Apa spesialnya dongeng sehingga diperingati secara internasional (20 Maret) dan nasional (28 November)? Dilansir dari kemdikbud.go.id, mendongeng bukan hanya kegiatan menidurkan anak, melainkan juga upaya meningkatkan perkembangan pada otak kanan anak yang, antara lain, berfungsi dalam hal psikologi, emosi, serta imajinasi.
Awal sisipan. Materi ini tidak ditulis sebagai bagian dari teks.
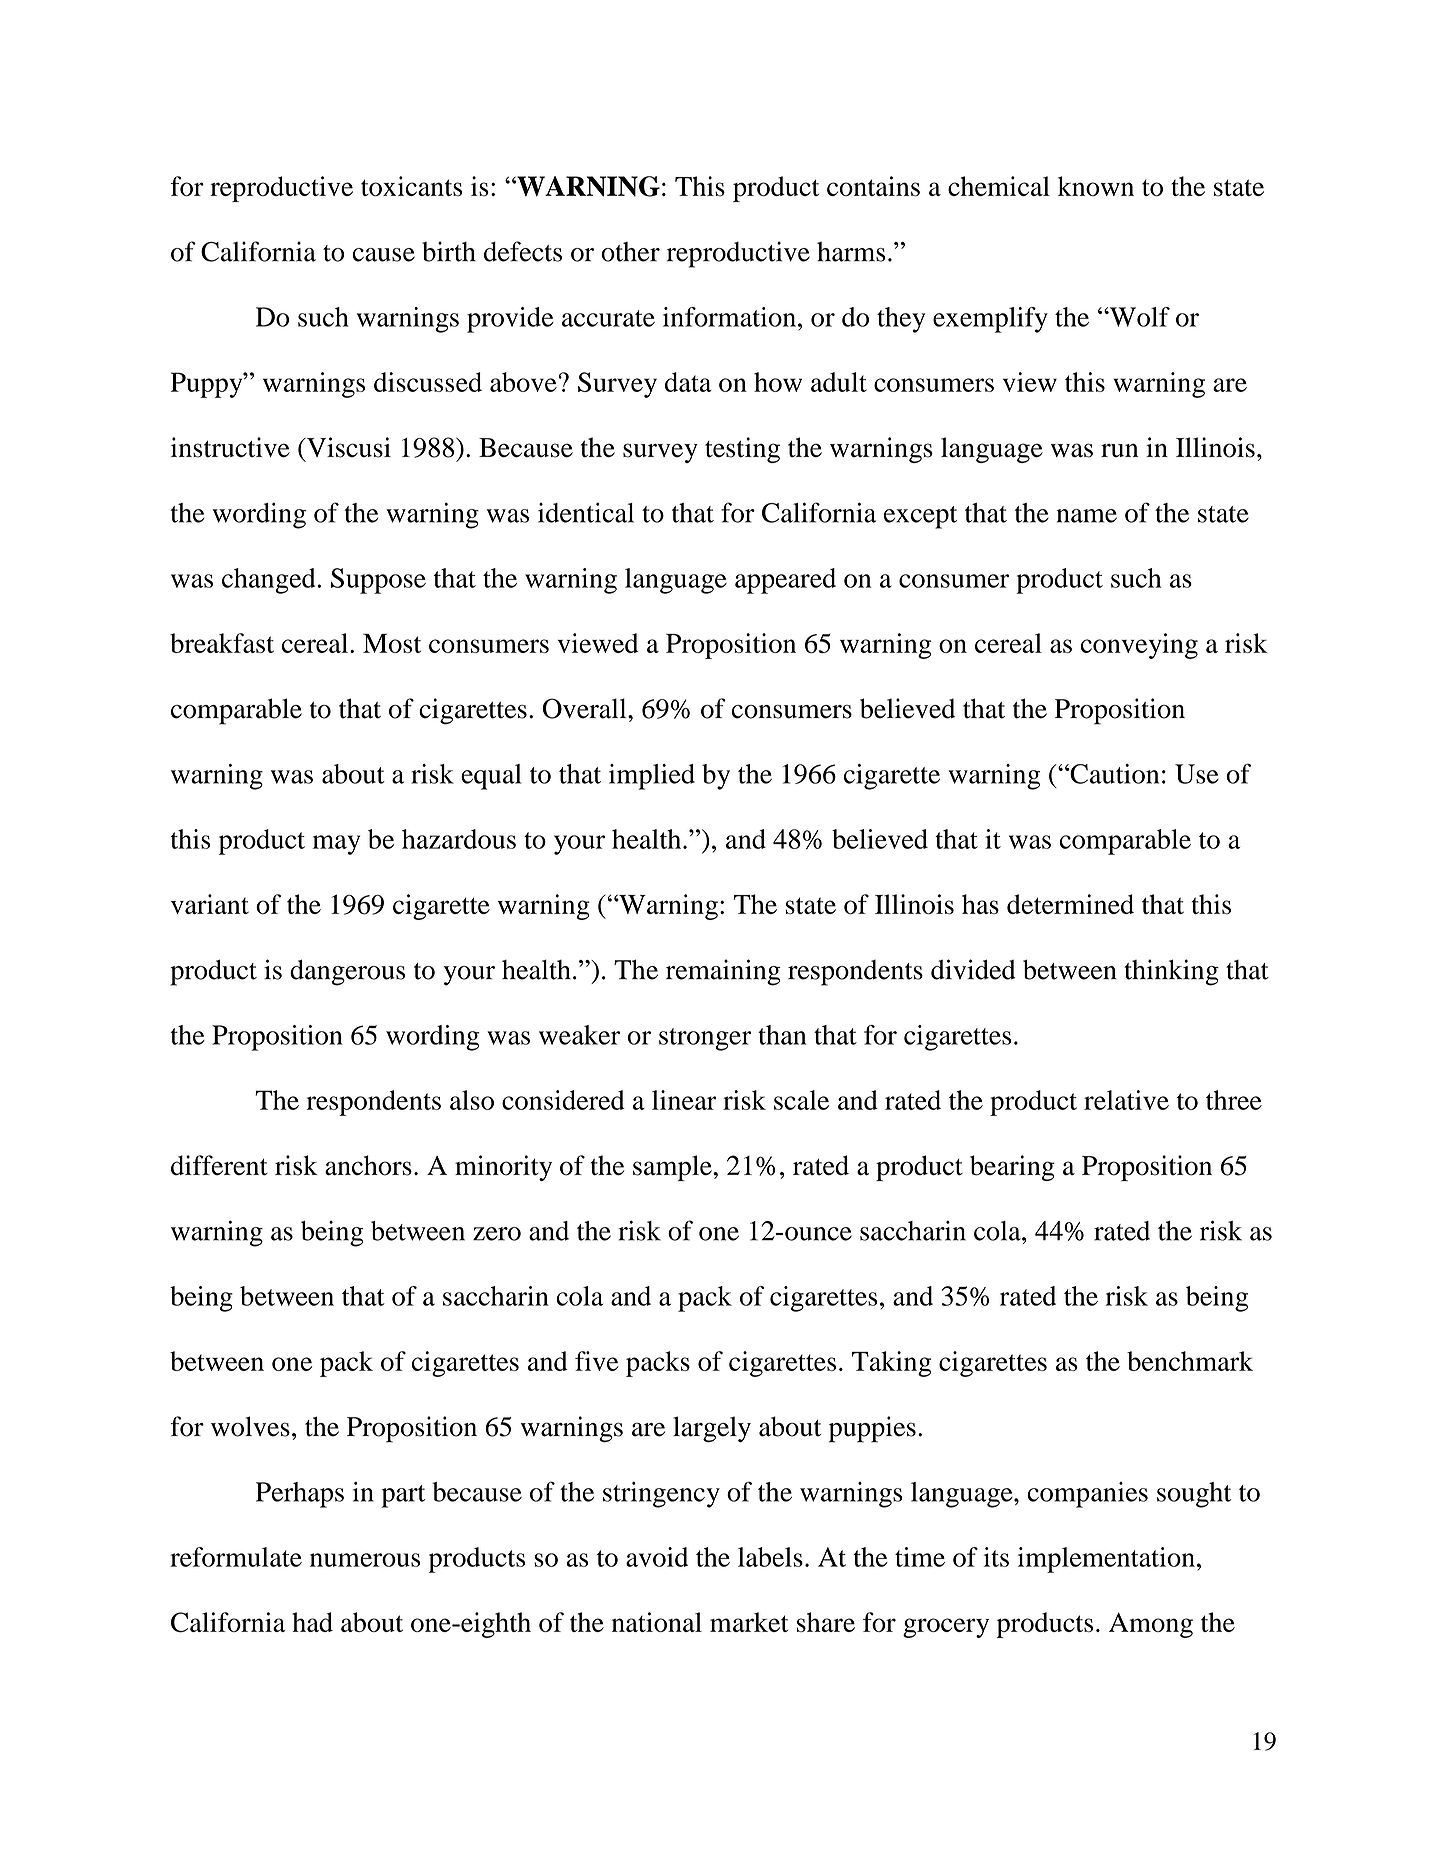  Describe the element at coordinates (1086, 516) in the screenshot. I see `name` at that location.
Dalam jurnalnya yang bertajuk “Why Story Telling Matters: Unveiling the Litteracy Benefits of Storytelling”, sekurang-kurangnya Profesor Denise E. Agosto sampai pada sebuah simpulan bahwa mendongeng merupakan metode ideal untuk memperkenalkan pendidikan kepada anak-anak kecil.
 
Salah satu simpulan tersebut kemudian seperti termaktubkan melalui kinerja pendongeng ulung, Robert McKee. Betapa tidak? Secara tak terduga, pada awal abad XXI (2003), majalah Harvard Business Review menurunkan artikel menarik berjudul “Storytelling that Moved People”. Saya sebut tak terduga karena majalah tersebut bukan majalah sastra, melainkan majalah yang mengkhususkan dirinya dalam pengkajian manajemen. Majalah tersebut dirintis oleh Sekolah Bisnis Harvard. Karena itu, cakupan beritanya biasanya adalah tentang bisnis. Namun, pada saat itu majalah tersebut justru menerbitkan hasil wawancara khusus dengan Robert McKee.
 
Pihak majalah seperti ingin tahu bagaimana pendongeng ulung, Robert McKee, bisa berhasil menciptakan anak didik yang berprestasi. Benar saja, pada saat wawancara itu diturunkan, anak didiknya sudah mengoleksi 18 Academy Awards, 109 Emmy Awards, 19 Writers Guild Awards, dan 16 Directors Guild of America Awards. Tak diragukan lagi, ia adalah guru yang cukup berhasil. Pertanyaan kita tentu sama: mengapa dia seberhasil itu? Ternyata jawabannya terletak pada dongeng. Itu terjadi karena menurutnya cerita adalah perangkat terbaik untuk merangkul orang lain dan menyentuh emosi mereka.
 
Makin Punah
 
Hal itu masuk akal sebab dengan menyentuh emosi, kita sudah menyentuh apa yang disebut Blaise Pascal sebagai rasional hati. Di samping itu, dengan cerita kita dimungkinkan untuk meletupkan imajinasi anak didik. Dengan cerita, kita bisa membuat anak didik memosisikan dirinya sebagai pahlawan dalam memberantas kedegilan (protagonis). Dengan cerita, kita bisa mengajarkan anak didik untuk menyelesaikan masalah (problem solving) dengan hati. Dengan demikian, cerita bukan sekadar ungkapan pelipur lara. Cerita justru membuat kita makin kreatif dan penuh imajinasi.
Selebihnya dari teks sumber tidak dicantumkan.